The link between these projects is that the types of reactions being studied are oxidations, which reduce the number of carbon-hydrogen bonds in a molecule and replace them with carbon-carbon or carbon-oxygen bonds. This research program is also creating expanded access to chemistry instruction through the design of at-home organic chemistry experiments using non-toxic materials and Professor Kozlowski is actively involved in developing professional support systems for increasing diversity in STEM disciplines.
The development of novel oxidative synthetic methods are important contributions to the goal of designing environmentally benign chemical processes. Professor Kozlowski and her research team are investigating new oxidative methods for complex molecule synthesis by optimizing oxidative phenol couplings for the preparation of polyaromatic hydrocarbons and studying heterogeneous catalysts for alkylarene cross coupling.

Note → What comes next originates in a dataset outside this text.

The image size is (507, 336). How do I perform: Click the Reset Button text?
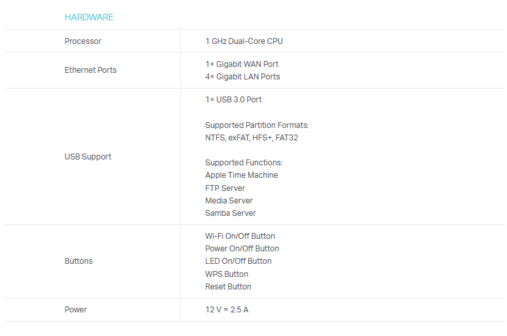tap(228, 287)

Additional efforts are focused on developing new biomimetic pathways for the valorization of chemical waste with the photocatalytic use of oxygen. These studies are contributing to the goal of designing sustainable methods by: 1) engineering reactions at non-functionalized centers, thereby eliminating the need for complex pre-functionalized starting materials, 2) using oxygen as the terminal oxidizing agent, 3) using less toxic and less expensive base metals, and 4) converting waste materials to useful chemicals.
The compounds being generated in these studies are also needed in the pharmaceutical, chemical, materials science, and agricultural industries as well as in basic biological and chemical research endeavors. Through these activities, Professor Kozlowski and her research team are working at the interface of organic, computational, and materials chemistry, which provides interdisciplinary training for a diverse group of postdoctoral researchers, graduate, and undergraduate students.
This award reflects NSF's statutory mission and has been deemed worthy of support through evaluation using the Foundation's intellectual merit and broader impacts review criteria.